** Data provided follows **

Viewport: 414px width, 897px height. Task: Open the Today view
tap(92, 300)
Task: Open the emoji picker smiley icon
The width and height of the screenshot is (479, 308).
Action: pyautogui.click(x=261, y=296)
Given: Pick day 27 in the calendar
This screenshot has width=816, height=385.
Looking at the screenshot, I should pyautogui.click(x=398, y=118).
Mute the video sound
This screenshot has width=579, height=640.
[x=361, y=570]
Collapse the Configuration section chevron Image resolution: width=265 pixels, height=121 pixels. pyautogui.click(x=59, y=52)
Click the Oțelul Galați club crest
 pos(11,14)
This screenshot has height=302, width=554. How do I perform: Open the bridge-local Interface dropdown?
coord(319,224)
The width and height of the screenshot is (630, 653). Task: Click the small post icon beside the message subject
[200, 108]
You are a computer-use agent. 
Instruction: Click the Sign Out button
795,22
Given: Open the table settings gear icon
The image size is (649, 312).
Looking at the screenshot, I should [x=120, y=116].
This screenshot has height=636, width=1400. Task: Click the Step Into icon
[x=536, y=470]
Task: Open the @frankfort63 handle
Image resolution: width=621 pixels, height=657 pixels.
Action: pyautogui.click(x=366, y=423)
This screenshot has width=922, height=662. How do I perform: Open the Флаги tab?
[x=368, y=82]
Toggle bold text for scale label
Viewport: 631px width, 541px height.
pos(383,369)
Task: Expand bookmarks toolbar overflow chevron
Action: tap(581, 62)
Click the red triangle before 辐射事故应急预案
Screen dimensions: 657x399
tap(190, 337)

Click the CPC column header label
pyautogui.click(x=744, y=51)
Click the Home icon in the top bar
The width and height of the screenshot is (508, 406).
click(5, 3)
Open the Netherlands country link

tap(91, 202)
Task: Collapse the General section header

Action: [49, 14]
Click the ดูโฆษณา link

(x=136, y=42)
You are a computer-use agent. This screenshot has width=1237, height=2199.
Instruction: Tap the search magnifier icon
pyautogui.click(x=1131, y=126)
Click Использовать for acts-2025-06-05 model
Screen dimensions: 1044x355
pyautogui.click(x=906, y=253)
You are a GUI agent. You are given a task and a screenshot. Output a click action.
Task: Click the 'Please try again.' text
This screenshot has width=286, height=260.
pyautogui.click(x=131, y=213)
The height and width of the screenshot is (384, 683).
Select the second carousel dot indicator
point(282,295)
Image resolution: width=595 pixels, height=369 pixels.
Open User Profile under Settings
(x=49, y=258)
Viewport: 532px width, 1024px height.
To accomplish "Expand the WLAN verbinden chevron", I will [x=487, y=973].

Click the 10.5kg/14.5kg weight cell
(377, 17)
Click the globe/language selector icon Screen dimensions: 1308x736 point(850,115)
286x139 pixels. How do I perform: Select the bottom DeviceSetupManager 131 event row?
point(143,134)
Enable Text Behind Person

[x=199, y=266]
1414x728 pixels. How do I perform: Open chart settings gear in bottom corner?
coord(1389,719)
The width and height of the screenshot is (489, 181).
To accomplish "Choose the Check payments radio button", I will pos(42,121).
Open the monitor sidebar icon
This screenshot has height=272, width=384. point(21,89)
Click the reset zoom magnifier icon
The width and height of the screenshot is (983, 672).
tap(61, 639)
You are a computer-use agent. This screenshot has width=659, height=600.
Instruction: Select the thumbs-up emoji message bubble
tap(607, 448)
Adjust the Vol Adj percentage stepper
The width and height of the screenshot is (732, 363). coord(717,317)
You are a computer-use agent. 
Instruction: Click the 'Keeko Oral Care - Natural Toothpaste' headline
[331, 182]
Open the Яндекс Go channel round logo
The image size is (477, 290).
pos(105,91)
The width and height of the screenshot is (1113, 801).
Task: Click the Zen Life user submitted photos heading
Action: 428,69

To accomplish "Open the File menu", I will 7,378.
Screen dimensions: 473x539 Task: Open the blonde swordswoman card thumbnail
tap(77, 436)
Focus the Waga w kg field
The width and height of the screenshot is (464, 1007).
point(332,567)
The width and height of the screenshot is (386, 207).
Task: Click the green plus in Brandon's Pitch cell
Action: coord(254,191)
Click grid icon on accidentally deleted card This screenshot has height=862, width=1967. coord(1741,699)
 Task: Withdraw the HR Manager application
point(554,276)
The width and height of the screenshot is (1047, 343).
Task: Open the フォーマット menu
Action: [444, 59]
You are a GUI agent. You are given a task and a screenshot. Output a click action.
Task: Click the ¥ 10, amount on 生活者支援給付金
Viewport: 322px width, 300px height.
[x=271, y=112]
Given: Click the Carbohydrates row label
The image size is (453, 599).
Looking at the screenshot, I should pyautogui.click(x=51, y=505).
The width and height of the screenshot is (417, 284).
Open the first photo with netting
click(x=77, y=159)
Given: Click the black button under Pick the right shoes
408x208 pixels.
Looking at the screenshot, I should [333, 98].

** End of Data provided **

**Task details**
Retype the records above without changing a single word.

**Solution for this problem**
Viewport: 414px width, 897px height. Task: Open the Today view
tap(92, 300)
Task: Open the emoji picker smiley icon
The width and height of the screenshot is (479, 308).
Action: pyautogui.click(x=261, y=296)
Given: Pick day 27 in the calendar
This screenshot has width=816, height=385.
Looking at the screenshot, I should pyautogui.click(x=398, y=118).
Mute the video sound
This screenshot has width=579, height=640.
[x=361, y=570]
Collapse the Configuration section chevron Image resolution: width=265 pixels, height=121 pixels. pyautogui.click(x=59, y=52)
Click the Oțelul Galați club crest
 pos(11,14)
This screenshot has height=302, width=554. How do I perform: Open the bridge-local Interface dropdown?
coord(319,224)
The width and height of the screenshot is (630, 653). Task: Click the small post icon beside the message subject
[200, 108]
You are a computer-use agent. 
Instruction: Click the Sign Out button
795,22
Given: Open the table settings gear icon
The image size is (649, 312).
Looking at the screenshot, I should [x=120, y=116].
This screenshot has height=636, width=1400. Task: Click the Step Into icon
[x=536, y=470]
Task: Open the @frankfort63 handle
Image resolution: width=621 pixels, height=657 pixels.
Action: pyautogui.click(x=366, y=423)
This screenshot has width=922, height=662. How do I perform: Open the Флаги tab?
[x=368, y=82]
Toggle bold text for scale label
Viewport: 631px width, 541px height.
pos(383,369)
Task: Expand bookmarks toolbar overflow chevron
Action: tap(581, 62)
Click the red triangle before 辐射事故应急预案
Screen dimensions: 657x399
tap(190, 337)

Click the CPC column header label
pyautogui.click(x=744, y=51)
Click the Home icon in the top bar
The width and height of the screenshot is (508, 406).
click(5, 3)
Open the Netherlands country link

tap(91, 202)
Task: Collapse the General section header

Action: [49, 14]
Click the ดูโฆษณา link

(x=136, y=42)
You are a computer-use agent. This screenshot has width=1237, height=2199.
Instruction: Tap the search magnifier icon
pyautogui.click(x=1131, y=126)
Click Использовать for acts-2025-06-05 model
Screen dimensions: 1044x355
pyautogui.click(x=906, y=253)
You are a GUI agent. You are given a task and a screenshot. Output a click action.
Task: Click the 'Please try again.' text
This screenshot has width=286, height=260.
pyautogui.click(x=131, y=213)
The height and width of the screenshot is (384, 683).
Select the second carousel dot indicator
point(282,295)
Image resolution: width=595 pixels, height=369 pixels.
Open User Profile under Settings
(x=49, y=258)
Viewport: 532px width, 1024px height.
To accomplish "Expand the WLAN verbinden chevron", I will [x=487, y=973].

Click the 10.5kg/14.5kg weight cell
(377, 17)
Click the globe/language selector icon Screen dimensions: 1308x736 point(850,115)
286x139 pixels. How do I perform: Select the bottom DeviceSetupManager 131 event row?
point(143,134)
Enable Text Behind Person

[x=199, y=266]
1414x728 pixels. How do I perform: Open chart settings gear in bottom corner?
coord(1389,719)
The width and height of the screenshot is (489, 181).
To accomplish "Choose the Check payments radio button", I will pos(42,121).
Open the monitor sidebar icon
This screenshot has height=272, width=384. point(21,89)
Click the reset zoom magnifier icon
The width and height of the screenshot is (983, 672).
tap(61, 639)
You are a computer-use agent. This screenshot has width=659, height=600.
Instruction: Select the thumbs-up emoji message bubble
tap(607, 448)
Adjust the Vol Adj percentage stepper
The width and height of the screenshot is (732, 363). coord(717,317)
You are a computer-use agent. 
Instruction: Click the 'Keeko Oral Care - Natural Toothpaste' headline
[331, 182]
Open the Яндекс Go channel round logo
The image size is (477, 290).
pos(105,91)
The width and height of the screenshot is (1113, 801).
Task: Click the Zen Life user submitted photos heading
Action: 428,69

To accomplish "Open the File menu", I will 7,378.
Screen dimensions: 473x539 Task: Open the blonde swordswoman card thumbnail
tap(77, 436)
Focus the Waga w kg field
The width and height of the screenshot is (464, 1007).
point(332,567)
The width and height of the screenshot is (386, 207).
Task: Click the green plus in Brandon's Pitch cell
Action: coord(254,191)
Click grid icon on accidentally deleted card This screenshot has height=862, width=1967. coord(1741,699)
 Task: Withdraw the HR Manager application
point(554,276)
The width and height of the screenshot is (1047, 343).
Task: Open the フォーマット menu
Action: [444, 59]
You are a GUI agent. You are given a task and a screenshot. Output a click action.
Task: Click the ¥ 10, amount on 生活者支援給付金
Viewport: 322px width, 300px height.
[x=271, y=112]
Given: Click the Carbohydrates row label
The image size is (453, 599).
Looking at the screenshot, I should pyautogui.click(x=51, y=505).
The width and height of the screenshot is (417, 284).
Open the first photo with netting
click(x=77, y=159)
Given: Click the black button under Pick the right shoes
408x208 pixels.
Looking at the screenshot, I should [333, 98].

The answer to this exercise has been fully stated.